Slashing basis points off a mortgage can reap rewards given the length of the term and the scale of borrowings.
“It’s the best time EVER to take out a mortgage” the headline on the Daily Mail roared in early February, urging readers to either buy or remortgage, given that a two-year fixed rate mortgage can now be taken out at just 1.19 per cent in the UK.
Here in Ireland, however, Irish homeowners are paying significantly above the odds. Yes, you can argue that the UK sets its own rates as it’s outside the euro zone so it’s not relevant, but the Bank of England’s base rate (0.5 per cent) is higher than that of the European Central Bank’s. Not only that, but homeowners across Europe are also benefiting from historically low rates.
In France for example, you can borrow over 30 years at just 3.1 per cent. In Ireland, rates are hovering on or around 4 per cent, with Central Bank governor Patrick Honohan asserting before Christmas that the average rate being charged by Irish banks is 4.26 per cent – a full two percentage points higher than is being paid in other euro zone countries. This means that borrowing for a home is far more expensive than it should be, given the interest rate environment, and it’s just another way in which Irish consumers are helping the banks get back on their feet – while they themselves struggle to stay standing.
Nonetheless, while maybe meagre pickings compared to our European counterparts, slashing a couple of basis points off your mortgage can still reap significant rewards given the scale of the borrowings and length of the term.
Away from the table for quite some time, banks are now looking to win low-risk customers by offering switching deals. Indeed, most of the better rates are now available only to new customers.
If you’re on a cheap tracker mortgage, these deals should be of no interest to you, as you won’t be able to do any better than your existing mortgage. If, however, you held firm to a variable rate mortgage, or you bought in recent years and are on a fixed rate which is north of 4 per cent, it may be time.
Before you talk to your bank, however, remember that if your fixed rate has some time to run, it’s unlikely to make sense to switch now. Banks typically impose “redemption penalties” if you break such an agreement, which can be hefty and may dilute or negate the benefits accrued from switching.
Switch and save
If you are in a position to switch, it can make financial sense to do so, and it seems that the appetite is there.

=-=-=-=-=

*Set of tasks:*
(1) List each distinct figure that the mortgage article gives with the words "per cent," in the order in which they first appear.
(2) Carry on the mortgage-switching article from its final sentence, keeping its tone and subject.

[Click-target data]
=-=-=-=-=

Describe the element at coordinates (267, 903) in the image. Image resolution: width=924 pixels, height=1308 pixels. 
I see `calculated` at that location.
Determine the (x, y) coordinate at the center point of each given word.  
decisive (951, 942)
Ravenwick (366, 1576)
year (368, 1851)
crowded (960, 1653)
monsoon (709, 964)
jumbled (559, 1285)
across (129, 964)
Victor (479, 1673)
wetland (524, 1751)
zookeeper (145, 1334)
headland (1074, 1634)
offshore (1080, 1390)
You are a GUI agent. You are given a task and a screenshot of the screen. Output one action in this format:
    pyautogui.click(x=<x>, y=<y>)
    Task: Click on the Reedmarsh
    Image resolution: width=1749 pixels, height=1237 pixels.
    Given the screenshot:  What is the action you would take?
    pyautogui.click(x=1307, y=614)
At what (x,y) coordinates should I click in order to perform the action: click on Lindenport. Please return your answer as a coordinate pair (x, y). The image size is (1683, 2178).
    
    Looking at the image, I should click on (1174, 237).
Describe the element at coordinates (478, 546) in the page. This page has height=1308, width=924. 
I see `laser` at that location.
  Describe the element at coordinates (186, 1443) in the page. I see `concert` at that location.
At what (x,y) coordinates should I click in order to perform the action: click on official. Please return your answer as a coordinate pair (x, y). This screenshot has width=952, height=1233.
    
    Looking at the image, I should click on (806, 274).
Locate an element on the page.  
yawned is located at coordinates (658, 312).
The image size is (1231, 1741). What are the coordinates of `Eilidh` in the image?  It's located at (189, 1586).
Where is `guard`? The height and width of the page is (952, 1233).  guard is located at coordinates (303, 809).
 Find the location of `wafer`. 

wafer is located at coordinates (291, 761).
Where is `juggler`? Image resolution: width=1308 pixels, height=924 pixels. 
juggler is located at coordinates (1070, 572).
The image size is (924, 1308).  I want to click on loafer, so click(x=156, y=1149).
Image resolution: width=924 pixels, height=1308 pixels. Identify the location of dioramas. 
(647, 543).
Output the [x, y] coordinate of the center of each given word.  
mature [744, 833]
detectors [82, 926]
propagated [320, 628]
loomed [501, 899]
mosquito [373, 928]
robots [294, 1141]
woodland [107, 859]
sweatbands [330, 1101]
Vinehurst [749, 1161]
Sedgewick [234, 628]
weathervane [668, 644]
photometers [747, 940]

=-=-=-=-=

*Task responses:*
(1)
1.19 per cent
0.5 per cent
3.1 per cent
4 per cent
4.26 per cent

(2)
Before Christmas, Sean Couch of Dublin Mortgage Company ran a campaign targeting recent homebuyers, who are likely to be on high rates, and whose loan-to-value is likely to have fallen below 80 per cent thanks to recent property price rises. Of the letters he sent out, he got a 10 per cent response rate, which would be higher than your average mail drop.
Kevin McNerney, of First Rate Financial Planning, has also noted considerable interest from customers in switching their mortgage, and notes that people are achieving average savings of about €15,000-€20,000 over the life of the loan.
Consider the example of someone with €250,000 left on their mortgage over 24 years at a rate of 4.5 per cent. If they secured a rate reduction of just 0.3 per cent, they would save themselves €40 a month – or a significant €11,532 over the life of the mortgage.
If they secured a rate of 3.8 per cent, the savings would be even greater, at €92 a month, or €26,673 in total, if rates stayed the same.
Switching your mortgage isn’t free. Banks will typically require you to get a valuation of the property carried out ahead of switching and you can expect this to cost upwards of about €130+VAT.
Generally this isn’t paid for by a bank. Additional administration fees or costs associated with the deeds may also apply.
In addition, just like when you first bought the property, you’ll need legal advice to move your mortgage.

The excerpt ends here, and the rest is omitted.